Yani 200 yılı 300 yılı rahat bulur. 

Hocam, dijital bilgisayar alanındaki gelişmelerle illüstratör, photoshop, indesign gibi programlar var. Bu programlar aracılığıyla yapılan çizimlerin üzerinde kolaylıkla oynanabiliyor. Vektörel hâle getiriyorsunuz veya üç boyutlu tasarlıyorsunuz. Sonra da çizimini manuel şekilde uygulayabiliyorsunuz. Bu anlamda sizler gerçi eleştirdiniz ama teknolojik gelişmelerin hat sanatı üzerinde ne tür olumlu ve olumsuz etkileri olmuştur?

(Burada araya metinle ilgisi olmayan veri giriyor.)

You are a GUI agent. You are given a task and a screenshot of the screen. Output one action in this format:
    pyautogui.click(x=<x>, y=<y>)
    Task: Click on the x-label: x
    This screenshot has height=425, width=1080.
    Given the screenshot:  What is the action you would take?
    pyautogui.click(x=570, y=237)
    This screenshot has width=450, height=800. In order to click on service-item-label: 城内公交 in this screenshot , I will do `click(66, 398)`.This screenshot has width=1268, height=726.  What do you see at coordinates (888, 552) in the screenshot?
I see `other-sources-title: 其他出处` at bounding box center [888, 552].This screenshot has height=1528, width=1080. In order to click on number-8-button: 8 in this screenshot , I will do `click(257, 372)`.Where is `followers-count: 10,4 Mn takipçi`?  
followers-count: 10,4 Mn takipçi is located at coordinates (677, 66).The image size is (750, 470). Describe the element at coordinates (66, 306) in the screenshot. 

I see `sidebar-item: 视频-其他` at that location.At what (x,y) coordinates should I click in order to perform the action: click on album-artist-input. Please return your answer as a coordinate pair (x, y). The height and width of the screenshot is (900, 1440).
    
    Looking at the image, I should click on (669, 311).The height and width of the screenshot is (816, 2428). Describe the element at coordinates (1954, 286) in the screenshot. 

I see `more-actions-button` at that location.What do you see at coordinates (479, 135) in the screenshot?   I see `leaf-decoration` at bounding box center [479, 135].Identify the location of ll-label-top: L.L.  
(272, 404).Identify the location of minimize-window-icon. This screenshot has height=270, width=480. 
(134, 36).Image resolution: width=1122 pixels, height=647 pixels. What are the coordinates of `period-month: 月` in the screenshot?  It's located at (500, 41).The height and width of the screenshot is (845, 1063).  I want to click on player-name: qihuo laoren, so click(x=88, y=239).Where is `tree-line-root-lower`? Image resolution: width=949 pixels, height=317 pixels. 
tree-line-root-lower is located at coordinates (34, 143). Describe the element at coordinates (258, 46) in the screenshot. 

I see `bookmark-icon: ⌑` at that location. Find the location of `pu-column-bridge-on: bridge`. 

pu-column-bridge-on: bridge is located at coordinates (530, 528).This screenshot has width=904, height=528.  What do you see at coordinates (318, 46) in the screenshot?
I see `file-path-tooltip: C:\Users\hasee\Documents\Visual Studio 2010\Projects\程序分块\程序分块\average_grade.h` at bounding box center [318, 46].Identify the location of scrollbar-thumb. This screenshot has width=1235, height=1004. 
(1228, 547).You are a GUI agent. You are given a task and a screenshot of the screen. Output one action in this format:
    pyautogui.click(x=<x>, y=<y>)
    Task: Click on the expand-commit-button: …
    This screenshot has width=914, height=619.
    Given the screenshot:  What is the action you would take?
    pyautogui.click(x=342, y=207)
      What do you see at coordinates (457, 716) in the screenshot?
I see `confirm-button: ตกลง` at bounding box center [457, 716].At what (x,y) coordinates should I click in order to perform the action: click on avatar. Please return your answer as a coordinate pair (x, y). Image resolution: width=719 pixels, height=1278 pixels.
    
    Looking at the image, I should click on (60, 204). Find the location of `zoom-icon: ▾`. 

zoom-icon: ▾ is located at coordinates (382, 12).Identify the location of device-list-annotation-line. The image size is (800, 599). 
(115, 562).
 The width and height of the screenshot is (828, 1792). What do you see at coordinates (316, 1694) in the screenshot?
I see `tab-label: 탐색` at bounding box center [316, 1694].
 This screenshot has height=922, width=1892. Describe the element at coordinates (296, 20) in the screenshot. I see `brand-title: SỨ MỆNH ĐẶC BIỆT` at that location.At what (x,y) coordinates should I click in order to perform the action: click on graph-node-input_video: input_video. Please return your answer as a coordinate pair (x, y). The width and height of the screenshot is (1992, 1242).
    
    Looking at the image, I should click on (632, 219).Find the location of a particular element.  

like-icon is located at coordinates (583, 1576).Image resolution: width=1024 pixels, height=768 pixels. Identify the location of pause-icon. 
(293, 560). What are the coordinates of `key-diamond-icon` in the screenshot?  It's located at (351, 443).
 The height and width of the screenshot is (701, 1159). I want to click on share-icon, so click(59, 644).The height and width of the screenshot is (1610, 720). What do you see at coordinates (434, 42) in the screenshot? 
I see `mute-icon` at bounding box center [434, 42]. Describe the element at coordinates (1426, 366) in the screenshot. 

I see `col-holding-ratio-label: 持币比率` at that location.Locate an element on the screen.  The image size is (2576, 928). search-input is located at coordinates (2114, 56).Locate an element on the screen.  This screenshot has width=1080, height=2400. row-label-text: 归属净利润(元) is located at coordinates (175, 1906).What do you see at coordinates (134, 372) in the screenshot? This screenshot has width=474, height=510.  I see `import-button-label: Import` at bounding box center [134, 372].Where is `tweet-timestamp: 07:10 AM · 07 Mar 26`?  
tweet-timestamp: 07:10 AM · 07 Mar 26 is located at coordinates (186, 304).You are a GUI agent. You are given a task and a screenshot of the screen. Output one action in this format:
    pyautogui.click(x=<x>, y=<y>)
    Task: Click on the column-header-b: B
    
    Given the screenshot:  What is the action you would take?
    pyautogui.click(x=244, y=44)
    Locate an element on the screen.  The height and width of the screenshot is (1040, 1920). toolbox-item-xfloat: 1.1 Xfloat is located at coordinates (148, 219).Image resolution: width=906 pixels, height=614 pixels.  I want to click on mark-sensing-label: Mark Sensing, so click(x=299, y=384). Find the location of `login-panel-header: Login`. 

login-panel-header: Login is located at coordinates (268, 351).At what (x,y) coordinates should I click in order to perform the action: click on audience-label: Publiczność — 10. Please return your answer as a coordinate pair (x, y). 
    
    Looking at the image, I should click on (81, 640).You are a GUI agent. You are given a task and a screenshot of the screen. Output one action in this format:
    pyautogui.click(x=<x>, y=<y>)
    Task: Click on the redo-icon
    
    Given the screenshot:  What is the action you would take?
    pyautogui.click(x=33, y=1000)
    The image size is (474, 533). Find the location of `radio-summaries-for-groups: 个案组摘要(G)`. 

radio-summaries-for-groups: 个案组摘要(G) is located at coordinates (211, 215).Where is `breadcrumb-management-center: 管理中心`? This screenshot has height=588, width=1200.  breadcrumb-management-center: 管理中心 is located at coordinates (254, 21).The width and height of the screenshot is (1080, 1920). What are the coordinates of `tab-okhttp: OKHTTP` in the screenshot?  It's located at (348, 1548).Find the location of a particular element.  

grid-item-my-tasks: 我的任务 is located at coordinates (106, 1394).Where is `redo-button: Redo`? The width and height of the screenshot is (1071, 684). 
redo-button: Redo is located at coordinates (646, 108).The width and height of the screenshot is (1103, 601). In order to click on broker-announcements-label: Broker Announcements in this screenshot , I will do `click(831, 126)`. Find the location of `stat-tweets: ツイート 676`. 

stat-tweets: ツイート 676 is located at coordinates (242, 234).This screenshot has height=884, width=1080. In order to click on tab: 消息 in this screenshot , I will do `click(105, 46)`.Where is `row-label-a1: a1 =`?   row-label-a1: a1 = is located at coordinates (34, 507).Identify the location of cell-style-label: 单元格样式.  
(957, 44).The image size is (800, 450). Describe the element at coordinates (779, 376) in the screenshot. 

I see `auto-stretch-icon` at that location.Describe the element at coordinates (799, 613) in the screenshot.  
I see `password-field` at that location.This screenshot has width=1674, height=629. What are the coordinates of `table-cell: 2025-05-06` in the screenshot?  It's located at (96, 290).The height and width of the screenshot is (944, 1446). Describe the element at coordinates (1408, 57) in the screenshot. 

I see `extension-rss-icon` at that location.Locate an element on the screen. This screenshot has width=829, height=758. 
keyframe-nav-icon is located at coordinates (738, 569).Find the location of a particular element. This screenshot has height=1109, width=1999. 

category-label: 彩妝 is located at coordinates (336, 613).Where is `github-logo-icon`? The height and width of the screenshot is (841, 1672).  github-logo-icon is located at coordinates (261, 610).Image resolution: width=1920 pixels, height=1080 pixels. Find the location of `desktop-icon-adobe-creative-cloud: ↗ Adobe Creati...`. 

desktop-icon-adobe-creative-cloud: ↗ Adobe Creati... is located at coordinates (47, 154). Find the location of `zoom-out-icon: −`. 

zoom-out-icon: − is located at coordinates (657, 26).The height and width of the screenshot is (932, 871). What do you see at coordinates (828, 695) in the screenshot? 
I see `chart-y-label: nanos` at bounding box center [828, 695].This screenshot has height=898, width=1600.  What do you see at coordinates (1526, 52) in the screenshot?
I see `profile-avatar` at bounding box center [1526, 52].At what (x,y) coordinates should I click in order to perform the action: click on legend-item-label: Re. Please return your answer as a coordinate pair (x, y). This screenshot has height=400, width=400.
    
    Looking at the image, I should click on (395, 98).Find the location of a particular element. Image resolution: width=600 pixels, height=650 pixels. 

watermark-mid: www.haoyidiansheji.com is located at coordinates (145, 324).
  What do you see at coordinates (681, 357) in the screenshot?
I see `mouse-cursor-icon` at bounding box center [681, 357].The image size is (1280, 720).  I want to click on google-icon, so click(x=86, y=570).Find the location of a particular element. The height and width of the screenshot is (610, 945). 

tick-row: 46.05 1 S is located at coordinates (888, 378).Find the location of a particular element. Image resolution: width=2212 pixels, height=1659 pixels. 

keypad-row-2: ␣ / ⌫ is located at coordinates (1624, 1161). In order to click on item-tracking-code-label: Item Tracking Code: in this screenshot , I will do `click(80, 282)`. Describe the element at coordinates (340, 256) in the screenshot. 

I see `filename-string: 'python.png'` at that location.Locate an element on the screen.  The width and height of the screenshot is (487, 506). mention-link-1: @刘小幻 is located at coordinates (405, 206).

Bence olumlu bir etkisi yok. İşin ruhunu öldürüyor. Sanatın arka planını tamamen ortadan kaldırıyor. Sanat insan işidir, makine işi filan değildir. Makineyi yapmak teknolojik bir şeydir ama bir makinenin sanat yapması ucube bir şeydir. Öyle şey olmaz. Yani hangi makine bir ayet yazarken zaten şuuru yok, Besmele ile yazmaya başlasın. Öyle bir şey yok yani. Bir de bilgisayarlarda üretim yapıldığında aharlı kağıda veya benzeri bir kağıda toneri iyi ayarlanmış bir yazıcıyla yazı çıkartılıyor ki üstünde çalışılmıyor bile. Programnan uğraşan kişi altına bir imzasını, tarihini bir zahmet atıyor, sonra bakın ben böyle güzel bir yazı yazdım. Acep o mu yazdı, makine mi? Orada işler karışıyor. Yakında eli kulağında ‘’Sanat kim tarafından icra edilir?’’ ciddi bir soru olacak ileride. Yapay zekaya sanat yaptırın. Acep sanat mıdır o yoksa bir cihazın sanata benzettiği bir ürün müdür? Yakında bu tartışmalar başlar.